### About this exercise:
When you answer, give every record back exactly as written.

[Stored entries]
╔══
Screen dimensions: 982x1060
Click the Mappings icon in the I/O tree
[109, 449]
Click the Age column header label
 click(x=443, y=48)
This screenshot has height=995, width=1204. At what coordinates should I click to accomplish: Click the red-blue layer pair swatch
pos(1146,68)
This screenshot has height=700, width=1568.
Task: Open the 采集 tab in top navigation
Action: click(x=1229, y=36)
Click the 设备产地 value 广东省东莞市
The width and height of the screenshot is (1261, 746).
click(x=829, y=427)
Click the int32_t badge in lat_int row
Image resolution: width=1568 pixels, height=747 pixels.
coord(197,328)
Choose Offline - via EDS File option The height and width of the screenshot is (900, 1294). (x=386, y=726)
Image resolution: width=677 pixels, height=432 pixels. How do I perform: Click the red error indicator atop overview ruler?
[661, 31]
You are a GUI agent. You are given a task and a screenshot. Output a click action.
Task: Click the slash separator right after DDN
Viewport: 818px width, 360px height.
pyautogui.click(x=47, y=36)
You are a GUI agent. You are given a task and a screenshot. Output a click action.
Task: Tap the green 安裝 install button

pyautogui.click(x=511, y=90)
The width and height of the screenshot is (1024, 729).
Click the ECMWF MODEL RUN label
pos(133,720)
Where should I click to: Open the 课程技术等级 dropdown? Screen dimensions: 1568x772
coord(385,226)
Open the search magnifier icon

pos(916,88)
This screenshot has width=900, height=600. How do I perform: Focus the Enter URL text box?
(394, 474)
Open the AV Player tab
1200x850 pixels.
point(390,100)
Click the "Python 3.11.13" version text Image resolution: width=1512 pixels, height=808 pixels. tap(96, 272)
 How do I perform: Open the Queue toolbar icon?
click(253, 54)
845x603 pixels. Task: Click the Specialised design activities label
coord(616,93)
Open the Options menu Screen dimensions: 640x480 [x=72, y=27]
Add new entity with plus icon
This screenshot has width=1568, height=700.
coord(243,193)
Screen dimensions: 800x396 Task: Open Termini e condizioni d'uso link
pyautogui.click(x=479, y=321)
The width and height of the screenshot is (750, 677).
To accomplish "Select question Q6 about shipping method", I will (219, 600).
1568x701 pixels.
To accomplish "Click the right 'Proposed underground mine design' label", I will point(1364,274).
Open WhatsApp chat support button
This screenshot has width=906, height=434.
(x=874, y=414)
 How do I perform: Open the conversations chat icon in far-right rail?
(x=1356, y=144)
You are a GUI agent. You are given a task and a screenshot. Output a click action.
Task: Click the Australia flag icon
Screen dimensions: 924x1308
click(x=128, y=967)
╚══
### Response to this exercise:
Screen dimensions: 982x1060
Click the Mappings icon in the I/O tree
[109, 449]
Click the Age column header label
 click(x=443, y=48)
This screenshot has height=995, width=1204. At what coordinates should I click to accomplish: Click the red-blue layer pair swatch
pos(1146,68)
This screenshot has height=700, width=1568.
Task: Open the 采集 tab in top navigation
Action: click(x=1229, y=36)
Click the 设备产地 value 广东省东莞市
The width and height of the screenshot is (1261, 746).
click(x=829, y=427)
Click the int32_t badge in lat_int row
Image resolution: width=1568 pixels, height=747 pixels.
coord(197,328)
Choose Offline - via EDS File option The height and width of the screenshot is (900, 1294). (x=386, y=726)
Image resolution: width=677 pixels, height=432 pixels. How do I perform: Click the red error indicator atop overview ruler?
[661, 31]
You are a GUI agent. You are given a task and a screenshot. Output a click action.
Task: Click the slash separator right after DDN
Viewport: 818px width, 360px height.
pyautogui.click(x=47, y=36)
You are a GUI agent. You are given a task and a screenshot. Output a click action.
Task: Tap the green 安裝 install button

pyautogui.click(x=511, y=90)
The width and height of the screenshot is (1024, 729).
Click the ECMWF MODEL RUN label
pos(133,720)
Where should I click to: Open the 课程技术等级 dropdown? Screen dimensions: 1568x772
coord(385,226)
Open the search magnifier icon

pos(916,88)
This screenshot has width=900, height=600. How do I perform: Focus the Enter URL text box?
(394, 474)
Open the AV Player tab
1200x850 pixels.
point(390,100)
Click the "Python 3.11.13" version text Image resolution: width=1512 pixels, height=808 pixels. tap(96, 272)
 How do I perform: Open the Queue toolbar icon?
click(253, 54)
845x603 pixels. Task: Click the Specialised design activities label
coord(616,93)
Open the Options menu Screen dimensions: 640x480 [x=72, y=27]
Add new entity with plus icon
This screenshot has width=1568, height=700.
coord(243,193)
Screen dimensions: 800x396 Task: Open Termini e condizioni d'uso link
pyautogui.click(x=479, y=321)
The width and height of the screenshot is (750, 677).
To accomplish "Select question Q6 about shipping method", I will (219, 600).
1568x701 pixels.
To accomplish "Click the right 'Proposed underground mine design' label", I will point(1364,274).
Open WhatsApp chat support button
This screenshot has width=906, height=434.
(x=874, y=414)
 How do I perform: Open the conversations chat icon in far-right rail?
(x=1356, y=144)
You are a GUI agent. You are given a task and a screenshot. Output a click action.
Task: Click the Australia flag icon
Screen dimensions: 924x1308
click(x=128, y=967)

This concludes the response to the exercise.